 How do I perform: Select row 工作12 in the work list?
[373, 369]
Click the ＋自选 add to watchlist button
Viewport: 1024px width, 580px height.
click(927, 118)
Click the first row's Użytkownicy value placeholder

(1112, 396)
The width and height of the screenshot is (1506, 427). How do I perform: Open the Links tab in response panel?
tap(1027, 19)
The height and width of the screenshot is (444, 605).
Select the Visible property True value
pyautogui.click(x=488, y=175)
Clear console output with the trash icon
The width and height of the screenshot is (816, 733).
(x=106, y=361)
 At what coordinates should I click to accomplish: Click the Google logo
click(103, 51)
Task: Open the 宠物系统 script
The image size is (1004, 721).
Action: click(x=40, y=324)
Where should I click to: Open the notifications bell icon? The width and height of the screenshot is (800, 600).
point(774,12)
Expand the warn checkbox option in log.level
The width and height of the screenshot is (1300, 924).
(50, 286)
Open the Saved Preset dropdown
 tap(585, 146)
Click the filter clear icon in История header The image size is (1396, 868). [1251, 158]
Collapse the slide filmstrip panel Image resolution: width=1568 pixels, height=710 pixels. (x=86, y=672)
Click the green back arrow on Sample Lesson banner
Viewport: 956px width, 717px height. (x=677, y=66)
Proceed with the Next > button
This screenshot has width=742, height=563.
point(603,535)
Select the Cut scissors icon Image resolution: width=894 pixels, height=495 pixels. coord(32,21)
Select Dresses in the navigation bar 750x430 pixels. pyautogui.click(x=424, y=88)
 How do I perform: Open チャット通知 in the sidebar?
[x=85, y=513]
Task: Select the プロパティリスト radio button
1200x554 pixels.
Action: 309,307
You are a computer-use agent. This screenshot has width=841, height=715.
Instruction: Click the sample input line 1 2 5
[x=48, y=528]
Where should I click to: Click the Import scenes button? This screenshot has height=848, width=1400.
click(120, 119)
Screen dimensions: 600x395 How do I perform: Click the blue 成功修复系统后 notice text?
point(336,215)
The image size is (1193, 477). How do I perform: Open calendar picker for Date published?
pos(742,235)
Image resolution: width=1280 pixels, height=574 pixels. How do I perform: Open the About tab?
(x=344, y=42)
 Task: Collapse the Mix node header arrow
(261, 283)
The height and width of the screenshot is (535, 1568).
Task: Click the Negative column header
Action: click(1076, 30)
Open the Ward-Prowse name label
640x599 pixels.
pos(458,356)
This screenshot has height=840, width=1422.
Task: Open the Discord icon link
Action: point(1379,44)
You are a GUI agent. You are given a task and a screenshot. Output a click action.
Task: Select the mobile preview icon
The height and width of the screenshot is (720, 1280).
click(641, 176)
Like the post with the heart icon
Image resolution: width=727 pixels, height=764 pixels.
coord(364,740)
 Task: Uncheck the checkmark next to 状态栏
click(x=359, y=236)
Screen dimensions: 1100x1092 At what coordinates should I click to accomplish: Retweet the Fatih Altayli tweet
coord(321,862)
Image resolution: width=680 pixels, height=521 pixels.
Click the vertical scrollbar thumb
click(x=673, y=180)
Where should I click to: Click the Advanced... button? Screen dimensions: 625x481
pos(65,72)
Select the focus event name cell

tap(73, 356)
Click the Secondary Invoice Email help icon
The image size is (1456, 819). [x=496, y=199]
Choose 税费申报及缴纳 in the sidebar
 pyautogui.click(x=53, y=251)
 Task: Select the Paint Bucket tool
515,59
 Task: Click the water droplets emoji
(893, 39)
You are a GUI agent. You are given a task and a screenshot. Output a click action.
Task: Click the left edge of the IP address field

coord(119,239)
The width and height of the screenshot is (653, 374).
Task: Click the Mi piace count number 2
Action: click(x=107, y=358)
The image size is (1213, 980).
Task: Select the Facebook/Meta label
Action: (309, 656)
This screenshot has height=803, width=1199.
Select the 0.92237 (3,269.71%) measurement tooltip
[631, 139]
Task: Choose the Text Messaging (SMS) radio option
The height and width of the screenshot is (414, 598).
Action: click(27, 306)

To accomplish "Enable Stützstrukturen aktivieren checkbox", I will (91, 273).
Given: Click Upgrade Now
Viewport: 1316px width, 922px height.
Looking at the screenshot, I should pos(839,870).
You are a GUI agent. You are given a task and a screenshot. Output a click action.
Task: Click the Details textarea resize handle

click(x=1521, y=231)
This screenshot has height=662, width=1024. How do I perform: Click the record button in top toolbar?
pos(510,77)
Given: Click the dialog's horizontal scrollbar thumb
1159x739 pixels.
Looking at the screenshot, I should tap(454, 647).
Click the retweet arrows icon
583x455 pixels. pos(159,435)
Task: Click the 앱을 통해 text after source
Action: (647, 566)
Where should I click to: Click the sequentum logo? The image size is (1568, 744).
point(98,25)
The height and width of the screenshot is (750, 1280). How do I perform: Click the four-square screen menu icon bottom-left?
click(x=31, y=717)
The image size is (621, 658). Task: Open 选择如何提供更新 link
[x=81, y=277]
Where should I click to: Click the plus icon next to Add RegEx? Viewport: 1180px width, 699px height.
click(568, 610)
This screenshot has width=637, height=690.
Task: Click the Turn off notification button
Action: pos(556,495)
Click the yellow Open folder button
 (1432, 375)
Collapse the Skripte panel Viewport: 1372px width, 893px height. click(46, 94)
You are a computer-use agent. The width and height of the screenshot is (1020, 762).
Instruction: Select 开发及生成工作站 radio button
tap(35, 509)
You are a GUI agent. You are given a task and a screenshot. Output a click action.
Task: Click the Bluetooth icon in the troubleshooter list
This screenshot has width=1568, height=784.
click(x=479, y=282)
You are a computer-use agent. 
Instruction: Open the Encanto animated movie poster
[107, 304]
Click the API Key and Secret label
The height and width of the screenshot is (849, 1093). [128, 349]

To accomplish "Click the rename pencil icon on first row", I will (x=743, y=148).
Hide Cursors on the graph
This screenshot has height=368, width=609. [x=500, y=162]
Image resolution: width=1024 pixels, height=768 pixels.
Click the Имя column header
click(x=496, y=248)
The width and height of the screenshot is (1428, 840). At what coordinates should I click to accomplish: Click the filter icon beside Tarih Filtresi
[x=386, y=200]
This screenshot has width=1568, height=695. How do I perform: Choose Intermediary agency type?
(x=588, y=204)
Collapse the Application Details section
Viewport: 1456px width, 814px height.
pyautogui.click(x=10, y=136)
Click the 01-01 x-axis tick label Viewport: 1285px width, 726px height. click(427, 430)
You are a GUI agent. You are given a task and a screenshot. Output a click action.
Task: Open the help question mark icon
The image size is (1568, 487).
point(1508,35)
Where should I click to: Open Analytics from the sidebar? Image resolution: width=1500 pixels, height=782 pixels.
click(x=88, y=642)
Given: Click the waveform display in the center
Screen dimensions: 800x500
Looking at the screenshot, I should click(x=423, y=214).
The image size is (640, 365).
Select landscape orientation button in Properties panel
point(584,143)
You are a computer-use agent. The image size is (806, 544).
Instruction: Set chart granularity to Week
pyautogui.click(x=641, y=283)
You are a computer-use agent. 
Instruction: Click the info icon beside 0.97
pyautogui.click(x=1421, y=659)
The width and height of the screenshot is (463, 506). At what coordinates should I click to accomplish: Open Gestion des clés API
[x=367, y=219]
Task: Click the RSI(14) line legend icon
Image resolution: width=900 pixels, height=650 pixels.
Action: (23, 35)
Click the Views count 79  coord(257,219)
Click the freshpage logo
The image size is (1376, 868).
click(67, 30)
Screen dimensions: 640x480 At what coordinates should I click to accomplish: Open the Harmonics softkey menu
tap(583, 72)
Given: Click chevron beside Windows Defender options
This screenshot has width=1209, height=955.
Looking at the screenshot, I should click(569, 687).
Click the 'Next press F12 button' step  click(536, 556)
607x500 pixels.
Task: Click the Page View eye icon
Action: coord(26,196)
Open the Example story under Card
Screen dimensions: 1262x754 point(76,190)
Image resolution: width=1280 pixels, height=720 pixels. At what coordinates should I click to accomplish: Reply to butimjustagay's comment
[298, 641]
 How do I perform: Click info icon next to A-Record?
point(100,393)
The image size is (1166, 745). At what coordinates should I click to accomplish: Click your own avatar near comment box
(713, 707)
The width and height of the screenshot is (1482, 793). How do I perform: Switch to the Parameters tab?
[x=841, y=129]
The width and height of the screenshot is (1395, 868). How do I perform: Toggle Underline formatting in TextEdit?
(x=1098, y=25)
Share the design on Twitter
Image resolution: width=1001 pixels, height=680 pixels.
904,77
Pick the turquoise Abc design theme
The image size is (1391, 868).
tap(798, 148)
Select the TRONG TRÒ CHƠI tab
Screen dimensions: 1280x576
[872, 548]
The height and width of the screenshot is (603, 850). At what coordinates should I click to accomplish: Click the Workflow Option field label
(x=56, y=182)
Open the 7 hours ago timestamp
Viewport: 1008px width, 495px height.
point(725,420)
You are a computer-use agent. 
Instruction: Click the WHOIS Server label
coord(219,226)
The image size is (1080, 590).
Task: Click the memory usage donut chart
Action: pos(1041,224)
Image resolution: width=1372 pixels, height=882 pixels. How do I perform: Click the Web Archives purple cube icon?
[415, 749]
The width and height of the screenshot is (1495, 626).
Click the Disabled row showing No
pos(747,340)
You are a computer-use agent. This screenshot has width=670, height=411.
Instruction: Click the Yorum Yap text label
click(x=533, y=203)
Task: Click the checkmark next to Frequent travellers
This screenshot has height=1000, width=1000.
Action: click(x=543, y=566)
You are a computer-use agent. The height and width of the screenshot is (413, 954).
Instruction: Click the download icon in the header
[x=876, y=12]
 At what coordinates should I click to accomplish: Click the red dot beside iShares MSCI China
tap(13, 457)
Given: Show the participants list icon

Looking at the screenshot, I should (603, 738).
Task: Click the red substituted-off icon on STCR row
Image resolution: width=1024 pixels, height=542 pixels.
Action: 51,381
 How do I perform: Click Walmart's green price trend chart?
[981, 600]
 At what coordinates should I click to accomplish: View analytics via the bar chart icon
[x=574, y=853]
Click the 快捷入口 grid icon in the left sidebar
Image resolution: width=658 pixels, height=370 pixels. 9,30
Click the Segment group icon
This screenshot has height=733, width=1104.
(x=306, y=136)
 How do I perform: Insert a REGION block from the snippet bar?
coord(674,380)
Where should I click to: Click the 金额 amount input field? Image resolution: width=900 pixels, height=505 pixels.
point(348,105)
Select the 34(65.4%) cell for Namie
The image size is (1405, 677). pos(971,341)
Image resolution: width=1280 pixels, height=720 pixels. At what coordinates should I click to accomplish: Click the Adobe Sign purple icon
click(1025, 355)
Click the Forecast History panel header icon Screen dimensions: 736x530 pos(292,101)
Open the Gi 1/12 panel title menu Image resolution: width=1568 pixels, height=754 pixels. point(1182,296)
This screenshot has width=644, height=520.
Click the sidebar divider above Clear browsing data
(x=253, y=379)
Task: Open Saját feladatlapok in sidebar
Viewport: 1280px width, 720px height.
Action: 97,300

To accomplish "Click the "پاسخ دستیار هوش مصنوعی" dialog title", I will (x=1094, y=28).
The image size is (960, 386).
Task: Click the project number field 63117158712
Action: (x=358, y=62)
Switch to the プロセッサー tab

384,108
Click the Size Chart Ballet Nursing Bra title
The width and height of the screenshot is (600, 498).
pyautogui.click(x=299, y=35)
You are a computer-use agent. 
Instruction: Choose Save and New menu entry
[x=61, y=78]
= = =
Work required:
Begin with the line above that has "This screenshot has height=662, width=1024." and continue through the line that has "Click the 01-01", setting each one down exactly. Stop there.

Exercise answer:
This screenshot has height=662, width=1024. How do I perform: Click the record button in top toolbar?
pos(510,77)
Given: Click the dialog's horizontal scrollbar thumb
1159x739 pixels.
Looking at the screenshot, I should tap(454, 647).
Click the retweet arrows icon
583x455 pixels. pos(159,435)
Task: Click the 앱을 통해 text after source
Action: (647, 566)
Where should I click to: Click the sequentum logo? The image size is (1568, 744).
point(98,25)
The height and width of the screenshot is (750, 1280). How do I perform: Click the four-square screen menu icon bottom-left?
click(x=31, y=717)
The image size is (621, 658). Task: Open 选择如何提供更新 link
[x=81, y=277]
Where should I click to: Click the plus icon next to Add RegEx? Viewport: 1180px width, 699px height.
click(568, 610)
This screenshot has width=637, height=690.
Task: Click the Turn off notification button
Action: pos(556,495)
Click the yellow Open folder button
 (1432, 375)
Collapse the Skripte panel Viewport: 1372px width, 893px height. click(46, 94)
You are a computer-use agent. The width and height of the screenshot is (1020, 762).
Instruction: Select 开发及生成工作站 radio button
tap(35, 509)
You are a GUI agent. You are given a task and a screenshot. Output a click action.
Task: Click the Bluetooth icon in the troubleshooter list
This screenshot has width=1568, height=784.
click(x=479, y=282)
You are a computer-use agent. 
Instruction: Open the Encanto animated movie poster
[107, 304]
Click the API Key and Secret label
The height and width of the screenshot is (849, 1093). [128, 349]

To accomplish "Click the rename pencil icon on first row", I will (x=743, y=148).
Hide Cursors on the graph
This screenshot has height=368, width=609. [x=500, y=162]
Image resolution: width=1024 pixels, height=768 pixels.
Click the Имя column header
click(x=496, y=248)
The width and height of the screenshot is (1428, 840). At what coordinates should I click to accomplish: Click the filter icon beside Tarih Filtresi
[x=386, y=200]
This screenshot has width=1568, height=695. How do I perform: Choose Intermediary agency type?
(x=588, y=204)
Collapse the Application Details section
Viewport: 1456px width, 814px height.
pyautogui.click(x=10, y=136)
Click the 01-01 x-axis tick label Viewport: 1285px width, 726px height. click(427, 430)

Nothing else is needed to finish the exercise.